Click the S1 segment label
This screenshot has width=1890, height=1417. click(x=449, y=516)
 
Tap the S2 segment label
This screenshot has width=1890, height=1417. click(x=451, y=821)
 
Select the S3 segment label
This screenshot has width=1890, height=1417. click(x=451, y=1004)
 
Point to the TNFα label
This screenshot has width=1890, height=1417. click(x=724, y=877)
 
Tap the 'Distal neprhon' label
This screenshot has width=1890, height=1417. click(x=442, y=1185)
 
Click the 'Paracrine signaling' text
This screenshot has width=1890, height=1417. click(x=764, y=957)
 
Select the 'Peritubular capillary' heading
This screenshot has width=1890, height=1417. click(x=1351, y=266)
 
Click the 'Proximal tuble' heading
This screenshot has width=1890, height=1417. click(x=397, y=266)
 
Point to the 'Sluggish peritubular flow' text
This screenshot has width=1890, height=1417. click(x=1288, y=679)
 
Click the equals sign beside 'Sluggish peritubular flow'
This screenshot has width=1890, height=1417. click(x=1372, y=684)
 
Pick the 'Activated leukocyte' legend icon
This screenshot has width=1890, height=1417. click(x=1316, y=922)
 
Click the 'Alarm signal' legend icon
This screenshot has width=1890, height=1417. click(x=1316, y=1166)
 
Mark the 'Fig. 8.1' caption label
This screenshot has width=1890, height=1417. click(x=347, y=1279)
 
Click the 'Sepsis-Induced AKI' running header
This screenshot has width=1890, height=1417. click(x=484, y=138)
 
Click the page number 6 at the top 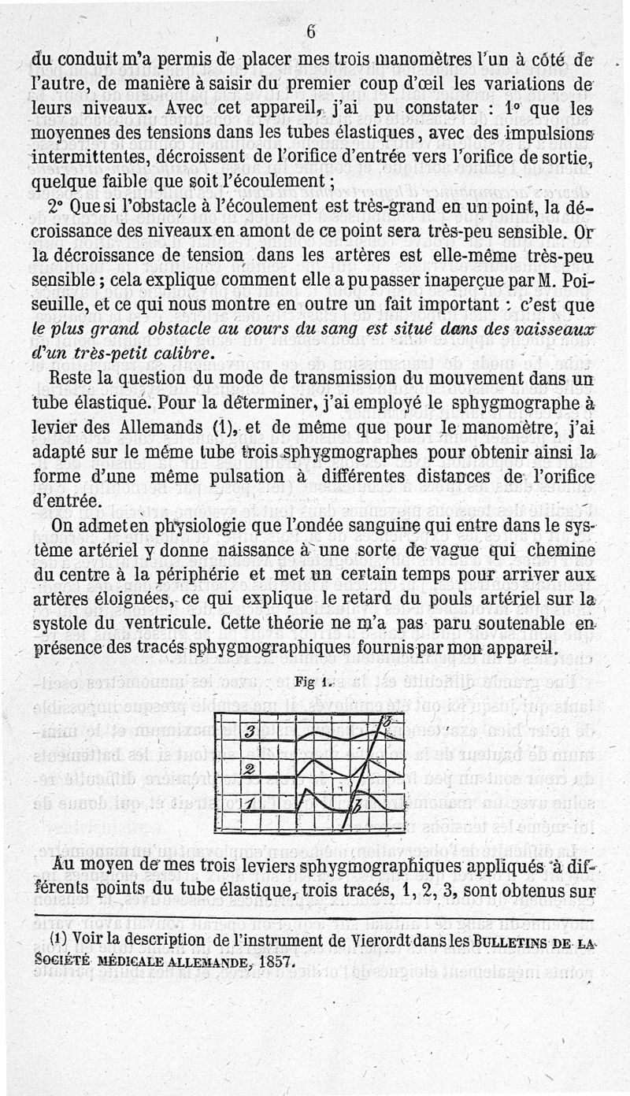[311, 31]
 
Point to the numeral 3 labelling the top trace [248, 732]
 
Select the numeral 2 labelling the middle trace [248, 768]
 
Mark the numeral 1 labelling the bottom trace [248, 805]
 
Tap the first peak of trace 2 [314, 761]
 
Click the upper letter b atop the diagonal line [387, 722]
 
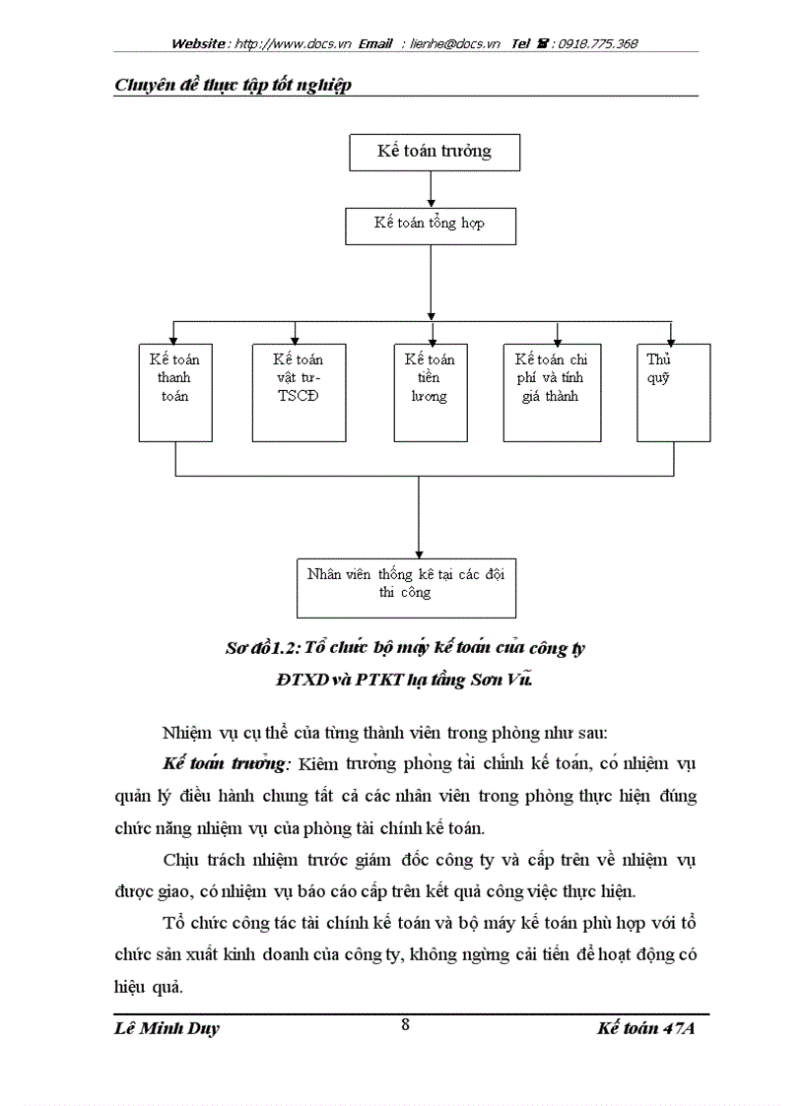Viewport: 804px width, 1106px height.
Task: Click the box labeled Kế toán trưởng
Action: click(x=434, y=152)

·····

§ WRITTEN EXERCISE: Could you rewrite everything from the start of the records down to the line containing "height=1417. click(x=1316, y=922)", substituting "key symbol" for "legend icon" and leaving everything else unchanged?

§ TASK ANSWER:
Click the S1 segment label
This screenshot has width=1890, height=1417. click(x=449, y=516)
 
Tap the S2 segment label
This screenshot has width=1890, height=1417. click(x=451, y=821)
 
Select the S3 segment label
This screenshot has width=1890, height=1417. click(x=451, y=1004)
 
Point to the TNFα label
This screenshot has width=1890, height=1417. click(x=724, y=877)
 
Tap the 'Distal neprhon' label
This screenshot has width=1890, height=1417. click(x=442, y=1185)
 
Click the 'Paracrine signaling' text
This screenshot has width=1890, height=1417. click(x=764, y=957)
 
Select the 'Peritubular capillary' heading
This screenshot has width=1890, height=1417. click(x=1351, y=266)
 
Click the 'Proximal tuble' heading
This screenshot has width=1890, height=1417. click(x=397, y=266)
 
Point to the 'Sluggish peritubular flow' text
This screenshot has width=1890, height=1417. click(x=1288, y=679)
 
Click the equals sign beside 'Sluggish peritubular flow'
This screenshot has width=1890, height=1417. click(x=1372, y=684)
 
Pick the 'Activated leukocyte' key symbol
This screenshot has width=1890, height=1417. click(x=1316, y=922)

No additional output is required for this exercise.